Et puis… et puis… ces doctrines qui consistent à confondre maintenant les criminels et les aliénés, les démonomanes et les fous, sont insensées quand on y songe! Il y a de cela neuf années, un enfant de quatorze ans, Félix Lemaître, assassine un petit garçon qu'il ne connaît pas, parce qu'il convoite de le voir souffrir et d'entendre ses cris. Il lui fend le ventre avec un couteau, tourne et retourne la lame dans le trou tiède, puis il lui scie lentement le col. Il ne témoigne d'aucun repentir, se révèle, dans l'interrogatoire qu'il subit, intelligent et atroce.

Le Dr Legrand Du Saulle, d'autres spécialistes, l'ont surveillé patiemment pendant des mois, jamais ils n'ont pu constater chez lui un symptôme de folie, un semblant de manie même. Et celui-là avait été presque bien élevé, n'avait même pas été perverti par d'autres!

C'est absolument comme les démonomanes, conscients ou inconscients, qui font le mal pour le mal; ils ne sont pas plus fous que le moine ravi dans sa cellule, que l'homme qui fait le bien pour le bien.

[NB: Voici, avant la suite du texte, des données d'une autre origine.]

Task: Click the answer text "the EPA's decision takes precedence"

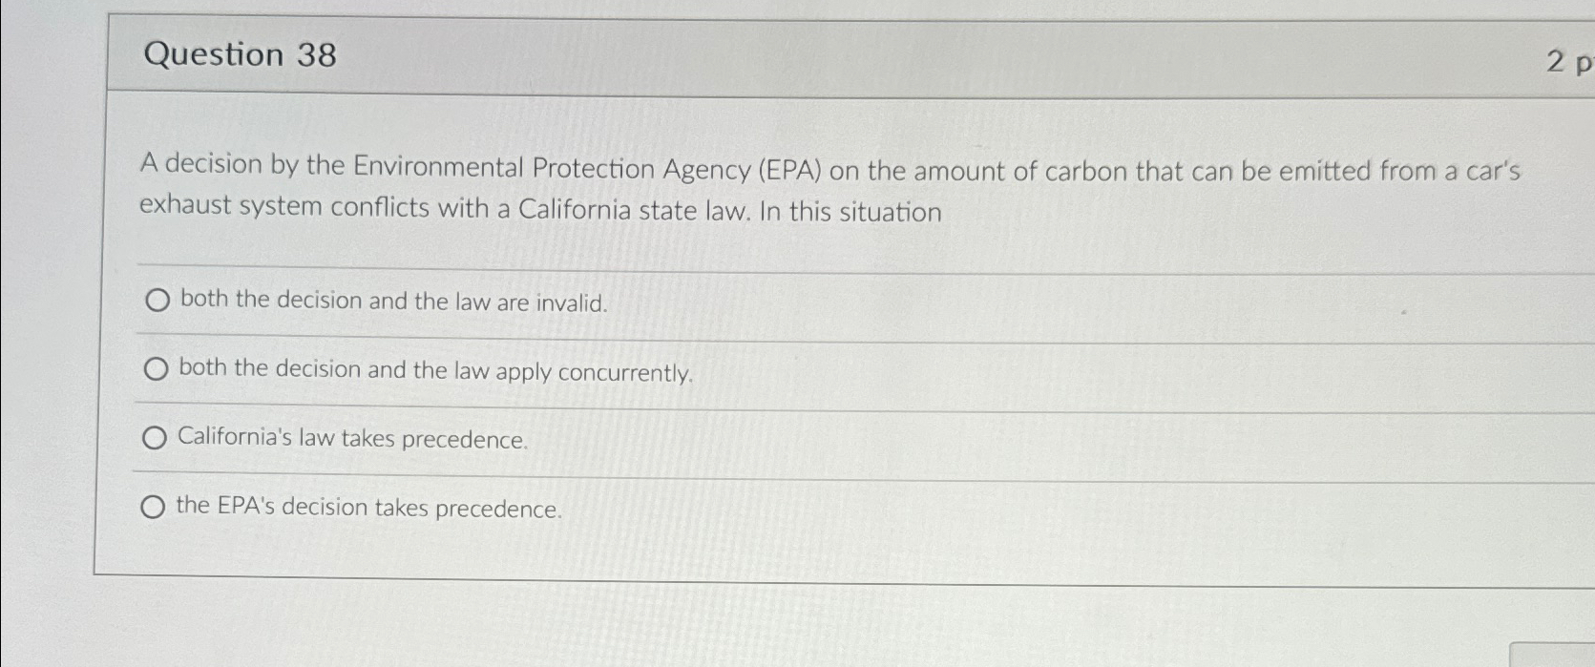Action: (367, 509)
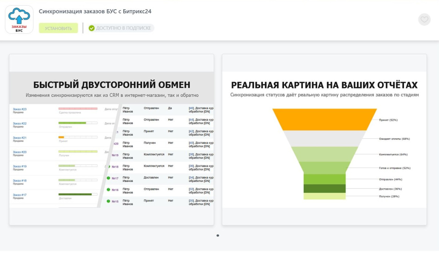This screenshot has height=270, width=439.
Task: Click the 'Ожидает оплаты (68%)' funnel label
Action: [x=394, y=139]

Ils sont, loin de toute médecine, aux deux pôles opposés de l'âme, et voilà tout!

Au quinzième siècle, ces tendances extrêmes furent représentées par Jeanne D'Arc et par le Maréchal De Rais. Or il n'y a pas de raison pour que Gilles soit plutôt insane que la Pucelle dont les admirables excès n'ont aucun rapport avec les vésanies et les délires!